What you need to do: Exact copies of the lines from the one holding "Click the Lock button" through the last line of the entries below are to be printed, with pictures omitted.

------------------------------------

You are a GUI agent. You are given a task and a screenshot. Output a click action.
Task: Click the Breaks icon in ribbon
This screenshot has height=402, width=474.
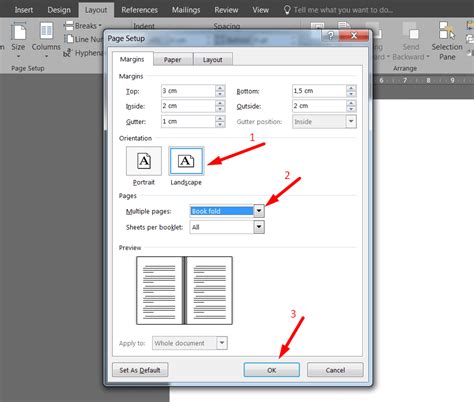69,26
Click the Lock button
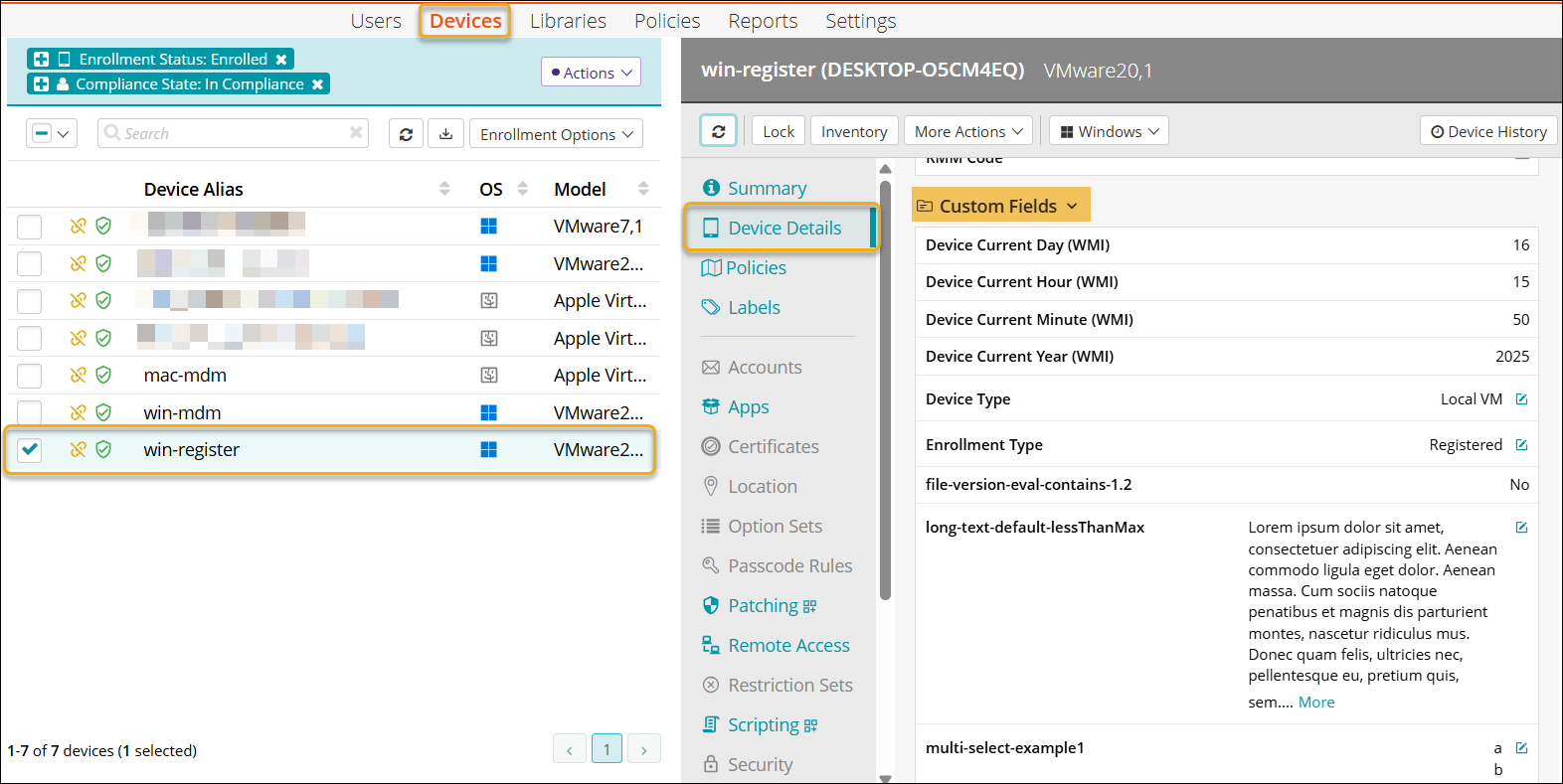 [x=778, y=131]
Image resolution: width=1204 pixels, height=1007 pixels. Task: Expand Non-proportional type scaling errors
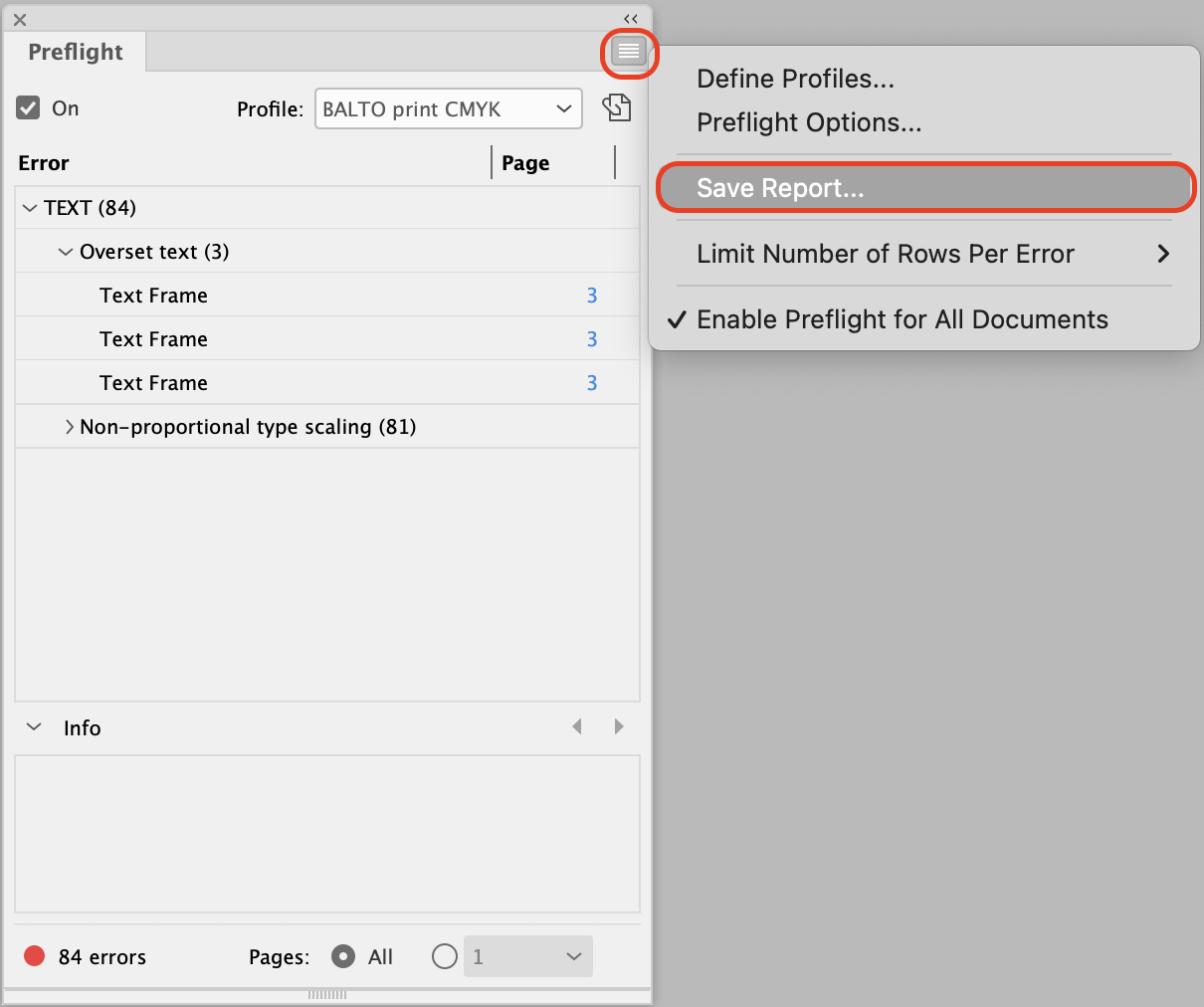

------------------------------------

Completed exercise:
Click the Lock button
 [x=778, y=131]
Image resolution: width=1204 pixels, height=1007 pixels. Task: Expand Non-proportional type scaling errors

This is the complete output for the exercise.